Death is not negotiable. It has no nuance. It is not debatable. It has no Right or Left. And neither does Truth.

If Americans could grasp and internalize their mortality, stripped of all the opiates of religion, plastic surgery, hormone enhancement, and television, perhaps they would demand Truth from their politicians. Perhaps they would demand that a Truthful legacy be granted to honor a man of the caliber of Senator Kennedy. Perhaps they would demand basic human rights, like health care, for all Americans and all the people in the world.

Poverty

Without poverty, there would be no armies. The just distribution of financial and environmental resources would bring peace to the world. Hungry people can be convinced to kill for pay and booty. Healthy, well-fed and educated people are averse to war, unless attacked. This is a simple lesson of history.

So, it is admirable for President Obama and others to advocate broadening educational opportunities and health care. However, this is placing the cart before the horse. The engine of health and education is shared wealth. In a capitalist system, that means taxing the capitalists who tend to horde and transmit wealth through inheritance. This is also a simple lesson of history.

So, why are 1.5% of the population in the US still depriving The People of the US of just pay for work, public education and public health care by buying off the government through elections? The answer is obvious. Those in government are aligned with that minority of the population against the needs of The People.

Pakistan


The United States government supports dictatorships around the world. This is a simple fact.

The United States government, founded as an instrument of service and protection for its constituents by its designers, has deteriorated into an instrument of control and corruption in opposition to the true interests of its constituents. This is the way of men and women in power. Yes, power corrupts.

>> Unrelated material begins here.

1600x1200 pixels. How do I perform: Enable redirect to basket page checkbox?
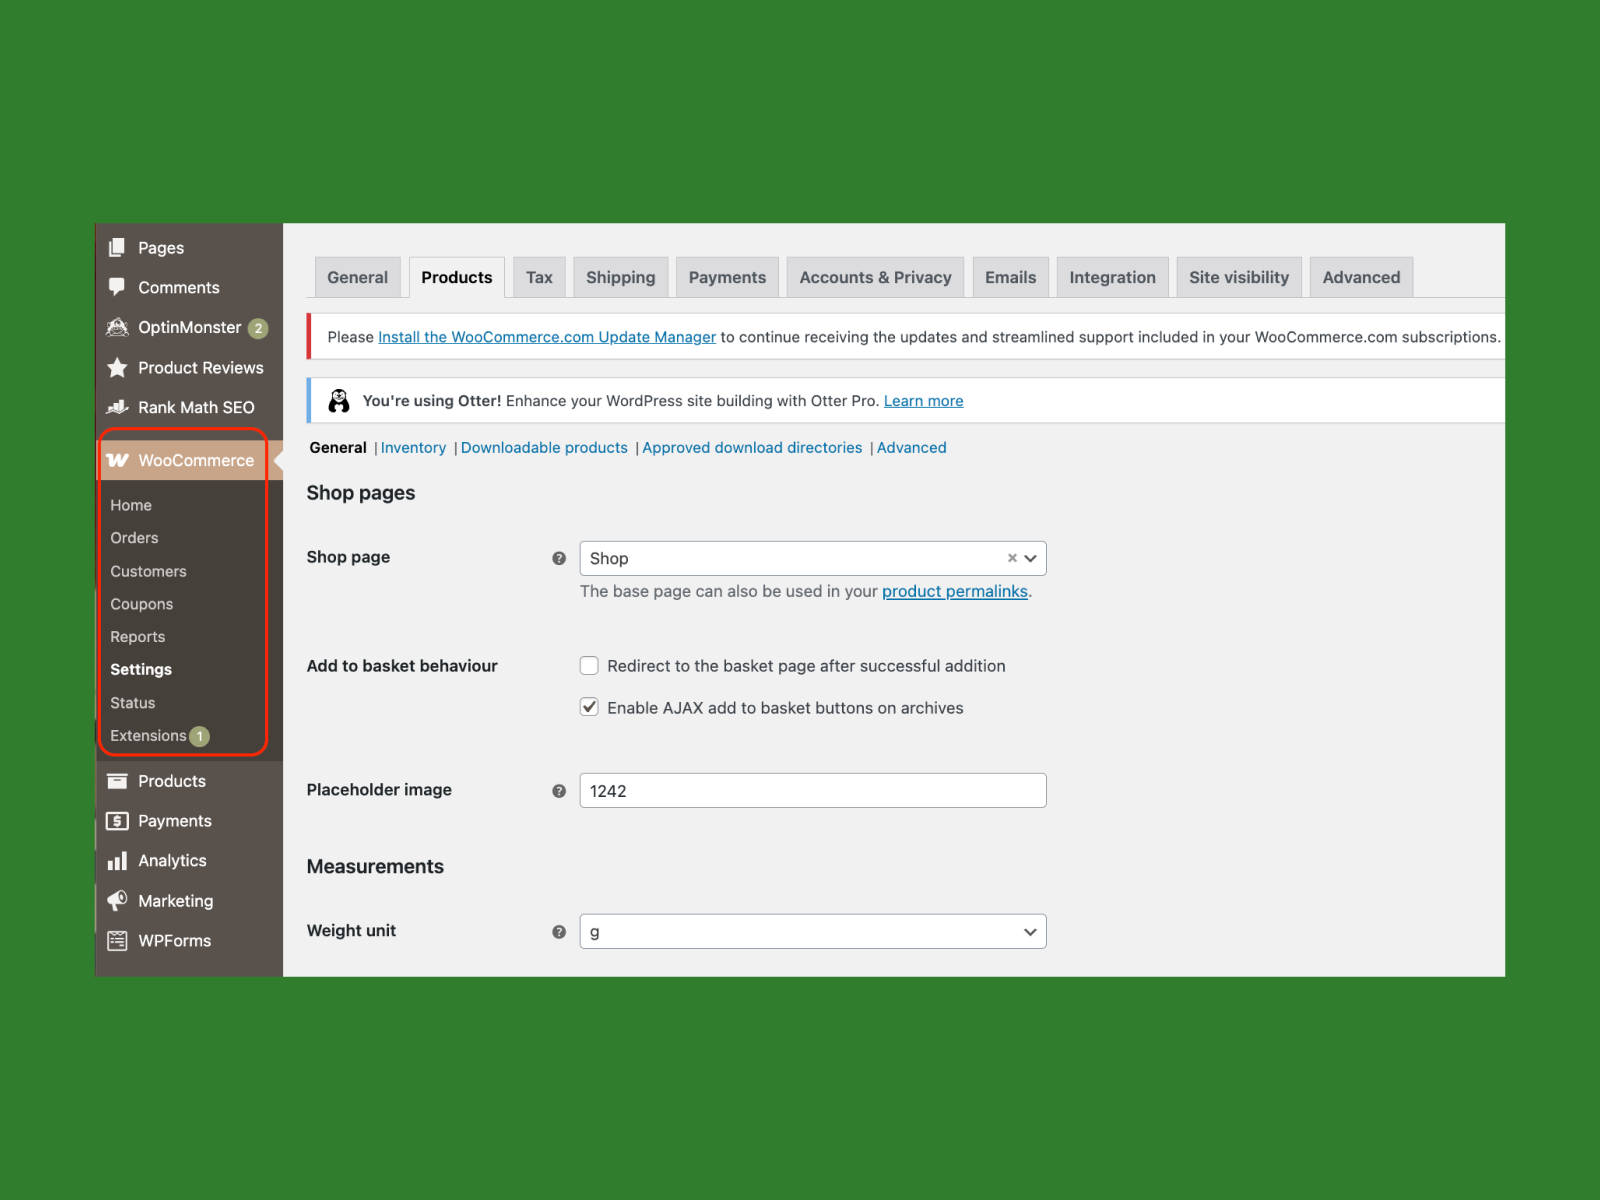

Any feelings of superiority which a citizen may feel as an American are unfounded. In fact, since the Constitution of the United States places responsibility for change and direction on the citizens, all Americans should currently be ashamed of the state of their nation and their democracy. And this shame should ideally be shown in the results of upcoming elections.

While waving an accusing hand at Muslim extremists, capitalist extremists under the false banner of Christianity have taken control of the American government, its army, its courts and its media. This must change, if the United States is to survive as a nation of justice, freedom and prosperity for all.

Human evolution toward mindfulness, peace and compassion requires a practice of responsible world citizenship. This citizenship, as a member of the human species, far overshadows the role of a member of a political party, a government or a nation. Those who unjustly control and corrupt the common good through politics are far more despicable than common criminals.

Elite


The elite, who by aggression, wealth and/or ancestry lead lives of luxury, are an insulated human minority. Yet, they govern. The Bin Ladens know the Bushes. They are friends. Be conscious of the absurdity of war and diplomacy in a world manipulated for the comfort and amusement of the elite. Modern democracy, which is actually representative Republicanism, in which the people chose leaders from the elite by an easily manipulated election process, is a method propogated by the elite to control the many by offering them the illusion of control of their own lives.

Until the great majority of human beings become conscious of their individual mortality from an early age, through secular and comprehensive education, this pattern of the subjugation of the many to the will of the few will continue.

As a secular humanist with that education and understanding of my mortality and my place on the planet, I attempt to awaken as many individuals as I can. This is part of my practice. Freedom is not a political slogan. Freedom is the liberation from the slavery of self-delusion and self-subjugation to the elite.